→ EXTRAIT
—————

Quel est le sens de la mitsva du comptage de l'Omer? Le rabbin Josh Weiner nous invite à réfléchir sur notre rapport au temps.

La paracha Emor 5783 par le rabbin Josh Weiner

Merci Manes, et je reviendrai sur certaines de ces idées dans quelques minutes.

La fin de cette paracha, avec sa liste de fêtes, est assez connue – mais plus on l’examine avec attention, plus cette liste est mystérieuse.

Une liste qui prête à confusion

La liste commence par chabbat, puis recommence avec Pessah – alors, chabbat fait-il partie de la liste ou non ? Entre la fête que nous appelons Chavouot et celle que nous appelons Roch Hachana, qui ni l’une ni l’autre ne sont nommées, nous trouvons un commandement consistant à laisser les coins des champs aux pauvres – pourquoi cet acte de charité trouve-t-il sa place dans la liste des fêtes ?

Certains chiffres sont vagues, là où nous attendrions de la précision. On nous parle de Yom Kippour le 9e jour du mois dans un verset et le 10e dans un autre. On nous dit de compter sept semaines après Pessah, et dans le verset suivant, on nous dit de compter 50 jours.

—————

Entrées de pointage de texte et d'éléments:
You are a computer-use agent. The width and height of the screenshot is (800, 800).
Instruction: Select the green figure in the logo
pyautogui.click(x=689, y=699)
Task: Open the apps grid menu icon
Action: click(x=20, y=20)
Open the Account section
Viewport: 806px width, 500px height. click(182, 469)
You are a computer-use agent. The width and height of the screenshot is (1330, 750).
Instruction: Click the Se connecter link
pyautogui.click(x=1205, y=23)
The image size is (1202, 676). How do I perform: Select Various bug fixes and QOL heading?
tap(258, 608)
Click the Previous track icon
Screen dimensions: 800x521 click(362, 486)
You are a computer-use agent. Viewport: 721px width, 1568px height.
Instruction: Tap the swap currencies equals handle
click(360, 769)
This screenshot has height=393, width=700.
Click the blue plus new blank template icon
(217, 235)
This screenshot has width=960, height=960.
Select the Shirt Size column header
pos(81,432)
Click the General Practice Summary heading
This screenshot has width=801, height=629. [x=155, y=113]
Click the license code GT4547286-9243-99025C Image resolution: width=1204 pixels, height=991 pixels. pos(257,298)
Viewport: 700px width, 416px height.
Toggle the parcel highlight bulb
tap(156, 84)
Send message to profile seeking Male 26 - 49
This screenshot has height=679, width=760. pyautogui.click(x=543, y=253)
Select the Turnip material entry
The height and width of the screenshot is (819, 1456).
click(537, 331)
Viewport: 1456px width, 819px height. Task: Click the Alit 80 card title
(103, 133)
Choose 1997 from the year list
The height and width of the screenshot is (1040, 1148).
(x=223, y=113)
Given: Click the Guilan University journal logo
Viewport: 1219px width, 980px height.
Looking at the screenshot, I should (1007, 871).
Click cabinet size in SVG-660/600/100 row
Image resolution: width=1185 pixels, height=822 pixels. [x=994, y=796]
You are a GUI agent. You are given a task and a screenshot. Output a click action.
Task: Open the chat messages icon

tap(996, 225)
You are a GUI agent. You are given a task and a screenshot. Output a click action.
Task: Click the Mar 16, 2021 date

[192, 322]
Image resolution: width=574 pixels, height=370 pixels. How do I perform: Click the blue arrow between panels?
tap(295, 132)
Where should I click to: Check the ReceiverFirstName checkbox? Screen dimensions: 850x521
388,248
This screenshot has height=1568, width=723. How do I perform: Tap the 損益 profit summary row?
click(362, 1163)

—————

→ EXERCICES
1. Mettez à jour l'extrait sur la paracha Emor de « La fin de cette » à « compter 50 jours. » en remplaçant « Pessah » par « la Pâque juive ».
2. Rédigez la suite de l'extrait sur la paracha Emor à partir de sa dernière phrase.
Ces entrées proviennent d'une autre source.

→ RÉPONSES DANS L'ORDRE
1.
La fin de cette paracha, avec sa liste de fêtes, est assez connue – mais plus on l’examine avec attention, plus cette liste est mystérieuse.

Une liste qui prête à confusion

La liste commence par chabbat, puis recommence avec la Pâque juive – alors, chabbat fait-il partie de la liste ou non ? Entre la fête que nous appelons Chavouot et celle que nous appelons Roch Hachana, qui ni l’une ni l’autre ne sont nommées, nous trouvons un commandement consistant à laisser les coins des champs aux pauvres – pourquoi cet acte de charité trouve-t-il sa place dans la liste des fêtes ?

Certains chiffres sont vagues, là où nous attendrions de la précision. On nous parle de Yom Kippour le 9e jour du mois dans un verset et le 10e dans un autre. On nous dit de compter sept semaines après la Pâque juive, et dans le verset suivant, on nous dit de compter 50 jours.

2.
Il y a des réponses à tout cela, bien sûr – trouver des problèmes et suggérer des réponses est un sport juif par excellence – mais je tiens à souligner que le sentiment qui se dégage de ce texte est la confusion et le mystère, et peut-être une invitation à essayer d’en savoir plus. 

Comptage de l’Omer

Penchons-nous sur l’une des célèbres questions halakhiques concernant le décompte de l’Omer. Il y a un vieux débat sur la nature de ce comptage. Une opinion, que l’on trouve dans un ouvrage babylonien appelé Halakhot Gedolot, dit qu’il y a un seul grand commandement pour compter les jours entre Pessah et Chavouot, et que ce commandement est composé de quarante-neuf éléments.

L’autre opinion, défendue par les rabbins français du moyen-âge, est qu’il y a quarante-neuf mitsvot individuelles – chaque nuit doit être comptée. Dans la pratique, ce débat prend de l’importance dans le cas où quelqu’un oublie de compter une nuit. Selon l’opinion des Halakhot Gedolot, il est désormais impossible d’accomplir le commandement. Selon l’autre opinion, cela n’a pas d’importance, car chaque nuit est un acte indépendant.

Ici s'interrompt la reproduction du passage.